Le 28 juillet 2026, le professeur Achille Mbembe, figure intellectuelle majeure du continent, a livré une analyse sans concession des violences xénophobes qui déchirent l’Afrique du Sud. Lors d’une interview très attendue, il a introduit le concept d’afrophobie pour décrire la haine des Noirs envers d’autres Noirs, un mal qui mine la nation arc-en-ciel.

Pour le chercheur, ces événements ne sont pas de simples faits divers. Ils illustrent un reniement profond de la philosophie Ubuntu – « je suis parce que nous sommes » – qui avait guidé l’Afrique du Sud post-apartheid. « Ce pays piétine sa propre pensée », a-t-il déclaré, pointant une violence qui touche particulièrement les immigrés africains. Plusieurs Congolais en ont été les victimes directes : un champion de boxe brûlé vif dans sa maison, une coiffeuse dépossédée de son commerce par des émeutiers. Ces drames jettent une lumière crue sur la vulnérabilité de la diaspora congolaise.

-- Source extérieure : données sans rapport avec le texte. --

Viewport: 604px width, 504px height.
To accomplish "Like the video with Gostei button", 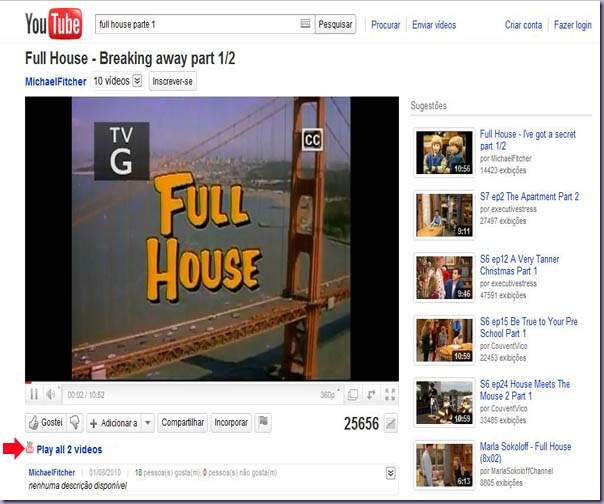I will [46, 423].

L’afrophobie, un déni d’humanité

Achille Mbembe a martelé que l’afrophobie n’est qu’une forme d’autocotie, la haine de soi-même. « Quand un Noir déteste l’autre Noir, il se déteste lui-même », a-t-il résumé. Selon lui, ce manque d’estime de soi empêche toute construction collective et fait régresser les sociétés africaines vers ce que les sages Kongo appellent kimpumbulu – l’animalité.

Cette crise sud-africaine révèle aussi l’échec cuisant du panafricanisme. Près de soixante-dix ans après les indépendances, un Africain ne peut toujours pas circuler librement sur son propre continent. « Nous sommes devenus comme des putois qui se repoussent parce que chacun trouve que l’autre sent mauvais », a-t-il imagé, rappelant que les fondements de l’unité africaine, scellés à Addis-Abeba, restent lettre morte.

Un appel à l’empathie

Face à cette situation, l’intellectuel appelle à une prise de conscience individuelle et collective. « Aucun problème individuel n’est un problème individuel, tout problème individuel est un problème politique », a-t-il insisté, invitant chaque Africain à cultiver l’empathie et à refuser le rythme infernal « transport-travail-sommeil » qui anesthésie les consciences.

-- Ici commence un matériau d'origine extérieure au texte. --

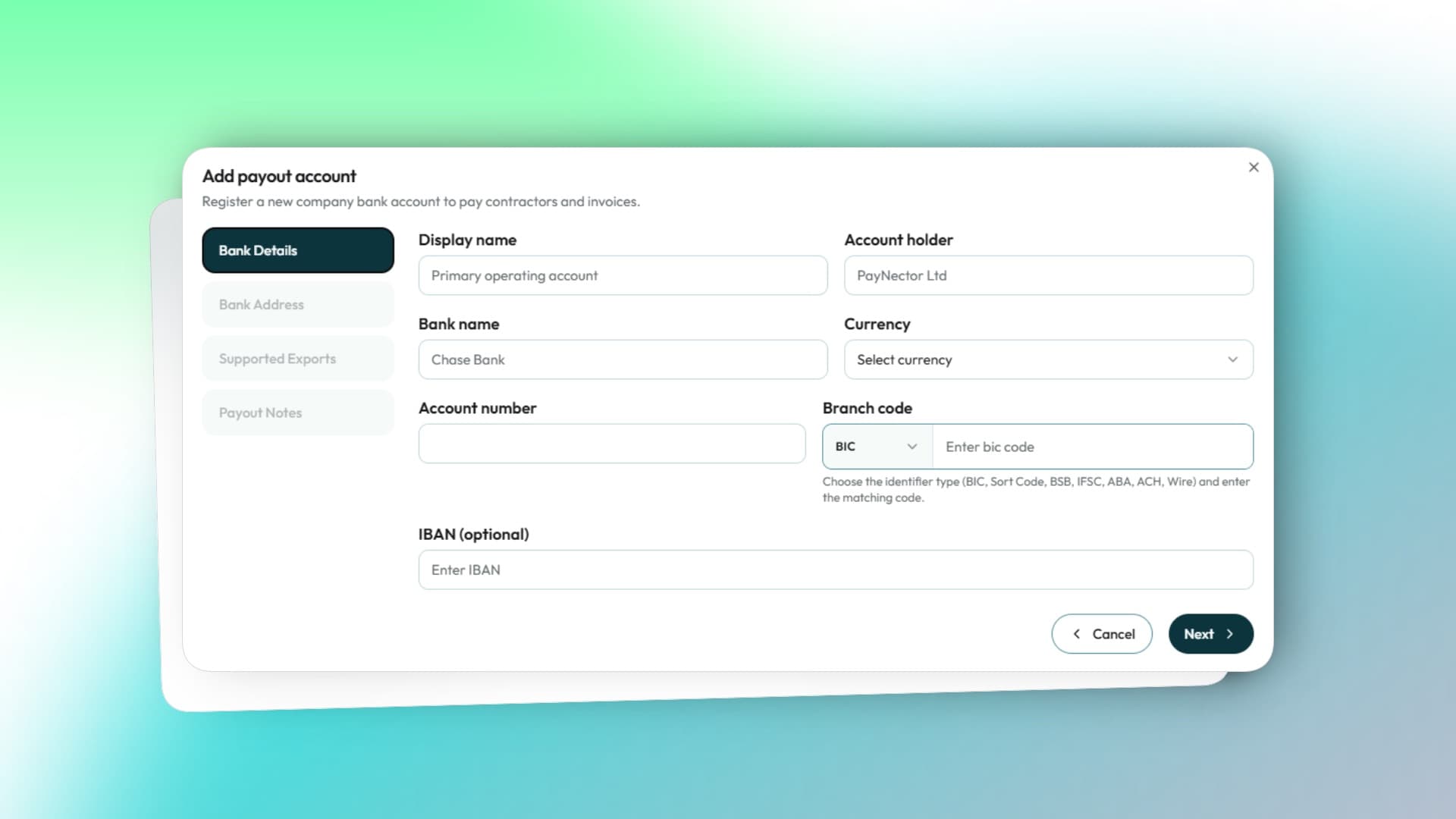The image size is (1456, 819).
Task: Click the Add payout account heading
Action: 279,176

Alors que l’élite politique sud-africaine se mobilise pour la Palestine, Achille Mbembe lui reproche de fermer les yeux sur la maison qui brûle. Pour les Congolais de la diaspora comme pour tous les Africains, cette sortie médiatique est un électrochoc. L’heure est venue de choisir entre le chacun-pour-soi et un véritable humanisme africain.